Saturday, August 30, 2014

New house, new friends, new couch.

I will not start this post with an apology for not writing in a year. This is mostly because I've checked my blog list, and most of the people I follow haven't either. So let's do a quick wrap-up of what has happened since January.

We got the house! The paperwork all went through, the interest rate was agreeable, and one of the nice parts is that it came mostly furnished. We've since bought new living room furniture, a new mattress for me, and a piano (the piano was free, getting it to my house was not).

An amazing man is renting my cabin. His name is Ian, and before he moved in, he was living in a house he built himself on West Beach with the other gold miners.

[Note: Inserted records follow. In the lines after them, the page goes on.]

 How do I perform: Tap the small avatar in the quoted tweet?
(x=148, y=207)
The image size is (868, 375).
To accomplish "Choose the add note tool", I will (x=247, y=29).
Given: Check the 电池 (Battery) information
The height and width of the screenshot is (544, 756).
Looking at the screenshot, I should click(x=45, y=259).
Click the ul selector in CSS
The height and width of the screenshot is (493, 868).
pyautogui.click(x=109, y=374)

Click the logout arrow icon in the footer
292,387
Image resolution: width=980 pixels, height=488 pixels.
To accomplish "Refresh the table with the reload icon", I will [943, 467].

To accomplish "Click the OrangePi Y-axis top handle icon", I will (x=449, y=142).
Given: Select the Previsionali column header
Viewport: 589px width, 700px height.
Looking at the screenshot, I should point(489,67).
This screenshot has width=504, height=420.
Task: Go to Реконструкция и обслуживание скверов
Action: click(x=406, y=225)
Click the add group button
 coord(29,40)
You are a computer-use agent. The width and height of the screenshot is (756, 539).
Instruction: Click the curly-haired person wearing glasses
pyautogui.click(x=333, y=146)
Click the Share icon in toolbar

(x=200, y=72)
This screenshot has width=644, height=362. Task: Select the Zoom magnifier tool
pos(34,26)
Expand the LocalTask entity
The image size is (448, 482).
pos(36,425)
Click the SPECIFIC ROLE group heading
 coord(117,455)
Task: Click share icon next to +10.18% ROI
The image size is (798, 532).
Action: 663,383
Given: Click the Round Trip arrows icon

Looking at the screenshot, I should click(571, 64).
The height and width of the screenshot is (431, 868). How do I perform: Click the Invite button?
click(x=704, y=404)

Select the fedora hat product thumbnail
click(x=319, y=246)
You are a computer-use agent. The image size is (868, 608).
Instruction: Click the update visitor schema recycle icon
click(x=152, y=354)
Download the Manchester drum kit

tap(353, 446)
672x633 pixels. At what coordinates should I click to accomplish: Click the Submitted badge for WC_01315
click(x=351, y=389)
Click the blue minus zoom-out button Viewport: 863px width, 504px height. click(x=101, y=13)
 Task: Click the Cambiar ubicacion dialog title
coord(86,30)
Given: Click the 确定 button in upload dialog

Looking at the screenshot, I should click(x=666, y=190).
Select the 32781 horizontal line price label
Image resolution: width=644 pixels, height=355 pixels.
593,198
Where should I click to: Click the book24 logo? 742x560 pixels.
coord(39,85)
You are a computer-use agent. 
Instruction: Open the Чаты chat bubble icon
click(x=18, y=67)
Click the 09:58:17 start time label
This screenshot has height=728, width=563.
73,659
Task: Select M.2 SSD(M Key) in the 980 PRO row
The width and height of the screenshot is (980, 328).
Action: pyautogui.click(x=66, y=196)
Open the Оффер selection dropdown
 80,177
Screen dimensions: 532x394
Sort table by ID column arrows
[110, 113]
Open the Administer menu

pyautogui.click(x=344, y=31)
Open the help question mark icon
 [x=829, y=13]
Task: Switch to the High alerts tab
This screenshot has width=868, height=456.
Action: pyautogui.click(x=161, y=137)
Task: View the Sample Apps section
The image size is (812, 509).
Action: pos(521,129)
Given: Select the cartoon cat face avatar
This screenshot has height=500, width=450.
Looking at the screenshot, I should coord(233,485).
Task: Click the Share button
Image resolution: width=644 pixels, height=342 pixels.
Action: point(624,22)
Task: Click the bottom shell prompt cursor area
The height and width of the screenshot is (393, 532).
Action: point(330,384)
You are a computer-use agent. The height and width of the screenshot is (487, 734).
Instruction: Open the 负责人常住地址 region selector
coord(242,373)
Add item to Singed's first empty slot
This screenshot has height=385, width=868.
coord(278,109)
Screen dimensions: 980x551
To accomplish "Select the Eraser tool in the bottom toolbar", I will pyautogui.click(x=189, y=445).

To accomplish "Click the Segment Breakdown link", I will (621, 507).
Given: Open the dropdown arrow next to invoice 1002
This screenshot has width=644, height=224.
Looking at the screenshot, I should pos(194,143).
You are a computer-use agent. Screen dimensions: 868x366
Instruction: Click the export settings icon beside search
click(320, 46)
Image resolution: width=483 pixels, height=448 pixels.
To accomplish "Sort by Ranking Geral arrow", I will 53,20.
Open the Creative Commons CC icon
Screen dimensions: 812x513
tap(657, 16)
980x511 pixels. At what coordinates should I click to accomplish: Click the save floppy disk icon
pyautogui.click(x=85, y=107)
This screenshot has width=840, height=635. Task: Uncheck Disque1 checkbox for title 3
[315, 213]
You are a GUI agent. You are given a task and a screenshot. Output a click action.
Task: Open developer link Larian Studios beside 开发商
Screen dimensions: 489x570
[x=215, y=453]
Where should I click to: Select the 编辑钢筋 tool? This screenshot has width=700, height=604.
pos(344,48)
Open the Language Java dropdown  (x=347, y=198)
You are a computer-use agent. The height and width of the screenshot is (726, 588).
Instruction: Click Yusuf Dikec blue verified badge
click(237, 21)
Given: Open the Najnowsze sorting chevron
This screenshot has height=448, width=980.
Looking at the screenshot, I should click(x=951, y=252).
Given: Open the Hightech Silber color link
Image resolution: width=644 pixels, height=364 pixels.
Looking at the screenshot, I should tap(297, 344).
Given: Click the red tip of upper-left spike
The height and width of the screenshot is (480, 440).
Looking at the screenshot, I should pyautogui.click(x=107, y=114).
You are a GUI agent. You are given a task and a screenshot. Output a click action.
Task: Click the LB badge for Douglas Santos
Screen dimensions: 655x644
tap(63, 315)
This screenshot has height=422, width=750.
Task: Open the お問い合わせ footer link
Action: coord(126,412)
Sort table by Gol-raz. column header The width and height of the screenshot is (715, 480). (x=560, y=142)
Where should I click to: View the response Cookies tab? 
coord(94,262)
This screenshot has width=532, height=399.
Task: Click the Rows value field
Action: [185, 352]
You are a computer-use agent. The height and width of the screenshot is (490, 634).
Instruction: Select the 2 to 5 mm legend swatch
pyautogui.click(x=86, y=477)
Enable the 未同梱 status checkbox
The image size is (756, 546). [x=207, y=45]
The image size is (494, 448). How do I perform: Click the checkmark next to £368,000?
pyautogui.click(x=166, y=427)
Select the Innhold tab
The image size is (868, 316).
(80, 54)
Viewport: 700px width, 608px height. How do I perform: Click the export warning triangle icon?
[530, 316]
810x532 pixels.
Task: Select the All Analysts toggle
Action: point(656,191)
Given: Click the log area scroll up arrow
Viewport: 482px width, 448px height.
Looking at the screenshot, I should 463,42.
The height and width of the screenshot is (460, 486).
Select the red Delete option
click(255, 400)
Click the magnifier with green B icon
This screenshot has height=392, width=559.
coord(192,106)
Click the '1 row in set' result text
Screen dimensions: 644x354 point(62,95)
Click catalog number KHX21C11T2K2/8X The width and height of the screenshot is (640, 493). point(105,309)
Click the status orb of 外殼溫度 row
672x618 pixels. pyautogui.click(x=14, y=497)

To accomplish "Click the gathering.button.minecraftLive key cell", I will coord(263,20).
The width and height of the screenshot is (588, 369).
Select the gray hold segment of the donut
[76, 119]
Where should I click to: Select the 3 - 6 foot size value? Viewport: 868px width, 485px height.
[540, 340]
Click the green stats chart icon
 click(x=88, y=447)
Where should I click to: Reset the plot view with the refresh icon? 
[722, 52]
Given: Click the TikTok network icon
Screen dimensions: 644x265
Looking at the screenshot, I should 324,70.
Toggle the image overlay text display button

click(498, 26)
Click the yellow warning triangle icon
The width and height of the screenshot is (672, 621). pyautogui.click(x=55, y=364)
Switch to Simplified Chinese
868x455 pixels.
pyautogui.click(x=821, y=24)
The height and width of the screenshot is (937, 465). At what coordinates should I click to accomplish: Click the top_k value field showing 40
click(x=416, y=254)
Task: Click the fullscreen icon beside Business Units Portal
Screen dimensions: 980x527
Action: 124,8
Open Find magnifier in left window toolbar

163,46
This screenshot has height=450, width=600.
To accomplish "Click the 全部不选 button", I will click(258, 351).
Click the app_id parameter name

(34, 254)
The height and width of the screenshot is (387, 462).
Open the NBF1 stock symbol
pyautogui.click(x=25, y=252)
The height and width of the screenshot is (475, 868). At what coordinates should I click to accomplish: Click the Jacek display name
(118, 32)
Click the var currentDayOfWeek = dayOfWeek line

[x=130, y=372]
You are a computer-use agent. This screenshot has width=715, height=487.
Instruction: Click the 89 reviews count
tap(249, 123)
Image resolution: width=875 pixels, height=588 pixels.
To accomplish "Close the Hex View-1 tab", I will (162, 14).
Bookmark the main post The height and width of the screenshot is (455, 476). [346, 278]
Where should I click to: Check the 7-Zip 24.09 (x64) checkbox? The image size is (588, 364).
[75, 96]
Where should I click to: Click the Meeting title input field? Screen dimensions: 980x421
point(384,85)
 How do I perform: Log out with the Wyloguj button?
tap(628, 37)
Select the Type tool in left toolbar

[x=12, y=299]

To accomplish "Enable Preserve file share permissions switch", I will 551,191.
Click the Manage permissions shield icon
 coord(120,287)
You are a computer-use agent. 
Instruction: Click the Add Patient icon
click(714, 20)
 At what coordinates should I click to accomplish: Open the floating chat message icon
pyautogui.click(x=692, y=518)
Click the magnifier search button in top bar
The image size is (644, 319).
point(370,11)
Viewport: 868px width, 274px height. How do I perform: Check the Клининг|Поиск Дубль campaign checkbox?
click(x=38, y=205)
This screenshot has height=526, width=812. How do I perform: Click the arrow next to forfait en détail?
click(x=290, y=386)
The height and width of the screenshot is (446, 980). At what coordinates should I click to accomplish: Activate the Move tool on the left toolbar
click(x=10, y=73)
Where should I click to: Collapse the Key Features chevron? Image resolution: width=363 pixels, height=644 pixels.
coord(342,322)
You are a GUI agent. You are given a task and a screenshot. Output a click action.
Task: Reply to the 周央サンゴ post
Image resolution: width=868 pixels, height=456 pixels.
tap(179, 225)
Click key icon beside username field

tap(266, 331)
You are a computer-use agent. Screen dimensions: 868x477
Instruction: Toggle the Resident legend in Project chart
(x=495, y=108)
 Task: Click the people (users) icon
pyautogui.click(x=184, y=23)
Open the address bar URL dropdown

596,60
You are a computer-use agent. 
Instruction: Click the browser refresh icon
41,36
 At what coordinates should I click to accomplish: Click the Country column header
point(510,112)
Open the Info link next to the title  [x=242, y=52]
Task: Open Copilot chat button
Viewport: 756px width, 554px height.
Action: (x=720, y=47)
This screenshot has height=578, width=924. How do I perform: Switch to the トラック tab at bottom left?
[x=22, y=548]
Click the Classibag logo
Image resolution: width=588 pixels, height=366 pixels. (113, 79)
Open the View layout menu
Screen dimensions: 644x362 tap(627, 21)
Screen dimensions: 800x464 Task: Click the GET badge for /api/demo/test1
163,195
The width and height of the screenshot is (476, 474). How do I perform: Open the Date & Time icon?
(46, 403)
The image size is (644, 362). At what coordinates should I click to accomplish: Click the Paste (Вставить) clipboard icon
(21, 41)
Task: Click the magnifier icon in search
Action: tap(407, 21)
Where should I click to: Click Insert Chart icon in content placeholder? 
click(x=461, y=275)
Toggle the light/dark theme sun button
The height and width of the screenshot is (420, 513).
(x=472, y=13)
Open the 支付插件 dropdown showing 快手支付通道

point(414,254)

My cabin was not entirely suitable for human habitation, so we cut a deal where he would fix it up in exchange for a reduced rent. Here is what he did, (along with Scott, when he got here):

-Leveled
-Patched and painted
-Tore out the broken cabinets and installed new shelves
-Tore out the carpet (which Scott said smelled like a 70's porno) and put in new carpet/linoleum.
-Hooked up the stove/oven that Dad shipped up on the truck
-Moved furniture, including the fridge out of the shed, the couch out of the house, and the mattresses from the UPS truck.
-Got the water turned back on, and fixed all the pipes that had burst during the freeze.

During the remodel, they had no running water, so laundry, showers, and flushing all happened at my house. It was sort of like summer camp for them. We had the girl bathroom upstairs and the boy bathroom downstairs. The water is turned on now, and it's a nice little cabin, and the boys seem happy there. What they do not have, however, is internet. So they still have to stop in to check e-mail and go on Facebook.

For a while, we had a delineation, boys in the dining room, girls in the living room. Lately, we've gotten a bit more mixed, especially if we're watching Pitch Perfect, Star Trek, or Easy A in the living room. It's nice. It's cozy, it's family.

The job is still going well. I'm a lot more comfortable in it than I was. Our CAC educator and interviewer is getting super-pregnant, and will be taking her leave sometime in late September. I think we'll be able to carry on without her for a couple months. Not as well, of course, but carry on nonetheless.

Erin Forton had her baby, which means the cat will go back to her sometime this week or next, so that's exciting for me. Daphne has already admitted that she'll miss the cat, but it will be nice to walk into the back door and not smell the litter box. Additionally, Ian has been out of town for about a week, and will be out for another week, so we've got Bullseye the dog living at the house right now. He's more fun than the cat. He does tricks, enjoys being pet, and likes to snuggle for extended periods of time. He also likes going for rides in the car, which the cat does not. He and Daphne have to fight over the window seat in the car. Daphne doesn't like sitting in the middle, because there's not enough room for her feet. Bullseye doesn't like sitting in the middle, because he can't stick his head out the window.

Of course, driving around with the windows down will soon be a thing of the past. There was frost on the truck window when I woke up yesterday. Not cool, Alaska. Not cool. Theoretically, it's still supposed to be summer. I just kept reminding myself, over the summer, that I shouldn't complain about the heat, because I'd miss it when it left. We may get a couple of warm days later, but it's not looking good.

I am happy, content, and cheerful in my current situation, and that's a combination I've been looking forward to for a while.